--- Work instruction ---
The lines to retype are the one with "Διαγωνισμοί – Προσλήψεις (248, 767)" and all that follow it to the end of the entries below; copy them exactly and nothing else.

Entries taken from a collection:
-- Opening Marker --

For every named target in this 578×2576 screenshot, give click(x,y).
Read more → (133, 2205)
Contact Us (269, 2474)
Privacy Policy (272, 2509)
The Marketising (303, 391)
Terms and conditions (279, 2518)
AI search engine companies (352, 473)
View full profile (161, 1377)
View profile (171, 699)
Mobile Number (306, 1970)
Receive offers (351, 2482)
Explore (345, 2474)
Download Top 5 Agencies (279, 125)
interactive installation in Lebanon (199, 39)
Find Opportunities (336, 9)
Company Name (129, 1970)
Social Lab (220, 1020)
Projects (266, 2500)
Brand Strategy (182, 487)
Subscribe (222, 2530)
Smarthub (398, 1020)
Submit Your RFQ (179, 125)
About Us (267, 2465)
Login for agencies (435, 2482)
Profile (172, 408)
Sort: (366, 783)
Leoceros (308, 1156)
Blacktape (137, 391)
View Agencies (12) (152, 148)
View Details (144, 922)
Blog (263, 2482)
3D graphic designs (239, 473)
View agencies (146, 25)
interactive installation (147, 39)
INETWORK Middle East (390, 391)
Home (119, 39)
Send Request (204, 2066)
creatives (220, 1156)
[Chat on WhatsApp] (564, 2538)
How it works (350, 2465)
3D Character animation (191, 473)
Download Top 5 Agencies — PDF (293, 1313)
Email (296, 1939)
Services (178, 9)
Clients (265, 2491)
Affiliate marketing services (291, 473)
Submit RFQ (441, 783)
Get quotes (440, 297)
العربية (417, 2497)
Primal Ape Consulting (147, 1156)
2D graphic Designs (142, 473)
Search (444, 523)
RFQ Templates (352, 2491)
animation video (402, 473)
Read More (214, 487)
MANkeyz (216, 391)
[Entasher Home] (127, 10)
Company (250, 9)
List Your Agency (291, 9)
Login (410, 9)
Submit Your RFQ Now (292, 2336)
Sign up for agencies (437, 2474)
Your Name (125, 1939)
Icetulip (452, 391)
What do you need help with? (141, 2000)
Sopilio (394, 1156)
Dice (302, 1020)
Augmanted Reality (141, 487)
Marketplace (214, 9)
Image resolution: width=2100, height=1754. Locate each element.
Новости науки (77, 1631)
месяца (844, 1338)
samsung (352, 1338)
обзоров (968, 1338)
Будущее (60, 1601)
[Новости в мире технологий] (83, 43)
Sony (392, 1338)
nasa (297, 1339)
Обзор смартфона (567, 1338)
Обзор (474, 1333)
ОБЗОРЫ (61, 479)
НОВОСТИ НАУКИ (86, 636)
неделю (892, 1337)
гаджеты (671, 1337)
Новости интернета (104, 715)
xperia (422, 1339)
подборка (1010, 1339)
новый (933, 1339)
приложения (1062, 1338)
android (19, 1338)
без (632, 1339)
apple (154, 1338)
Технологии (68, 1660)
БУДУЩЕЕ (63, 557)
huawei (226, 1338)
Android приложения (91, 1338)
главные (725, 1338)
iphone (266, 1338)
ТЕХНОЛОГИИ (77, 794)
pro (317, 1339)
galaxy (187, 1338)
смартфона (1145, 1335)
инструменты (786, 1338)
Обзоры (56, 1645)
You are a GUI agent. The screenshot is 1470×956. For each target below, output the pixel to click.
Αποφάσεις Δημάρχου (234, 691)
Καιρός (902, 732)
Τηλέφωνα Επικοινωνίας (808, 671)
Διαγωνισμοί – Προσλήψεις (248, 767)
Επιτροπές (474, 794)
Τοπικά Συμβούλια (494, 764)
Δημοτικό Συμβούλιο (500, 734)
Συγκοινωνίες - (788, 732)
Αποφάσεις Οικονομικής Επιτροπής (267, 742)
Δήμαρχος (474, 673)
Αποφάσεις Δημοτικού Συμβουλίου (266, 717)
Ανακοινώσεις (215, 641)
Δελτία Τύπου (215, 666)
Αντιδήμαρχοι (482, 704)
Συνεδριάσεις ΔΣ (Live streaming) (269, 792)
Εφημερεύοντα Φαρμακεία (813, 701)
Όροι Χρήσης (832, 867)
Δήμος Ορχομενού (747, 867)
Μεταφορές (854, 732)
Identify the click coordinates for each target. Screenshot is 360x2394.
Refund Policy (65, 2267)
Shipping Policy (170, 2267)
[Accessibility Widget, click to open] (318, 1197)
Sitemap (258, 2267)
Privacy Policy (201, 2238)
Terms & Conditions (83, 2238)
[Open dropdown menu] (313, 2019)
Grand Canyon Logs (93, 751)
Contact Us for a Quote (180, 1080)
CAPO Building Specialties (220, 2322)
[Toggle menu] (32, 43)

-- Closing Marker --

--- Solution to this task ---
Διαγωνισμοί – Προσλήψεις (248, 767)
Επιτροπές (474, 794)
Τοπικά Συμβούλια (494, 764)
Δημοτικό Συμβούλιο (500, 734)
Συγκοινωνίες - (788, 732)
Αποφάσεις Οικονομικής Επιτροπής (267, 742)
Δήμαρχος (474, 673)
Αποφάσεις Δημοτικού Συμβουλίου (266, 717)
Ανακοινώσεις (215, 641)
Δελτία Τύπου (215, 666)
Αντιδήμαρχοι (482, 704)
Συνεδριάσεις ΔΣ (Live streaming) (269, 792)
Εφημερεύοντα Φαρμακεία (813, 701)
Όροι Χρήσης (832, 867)
Δήμος Ορχομενού (747, 867)
Μεταφορές (854, 732)
Identify the click coordinates for each target. Screenshot is 360x2394.
Refund Policy (65, 2267)
Shipping Policy (170, 2267)
[Accessibility Widget, click to open] (318, 1197)
Sitemap (258, 2267)
Privacy Policy (201, 2238)
Terms & Conditions (83, 2238)
[Open dropdown menu] (313, 2019)
Grand Canyon Logs (93, 751)
Contact Us for a Quote (180, 1080)
CAPO Building Specialties (220, 2322)
[Toggle menu] (32, 43)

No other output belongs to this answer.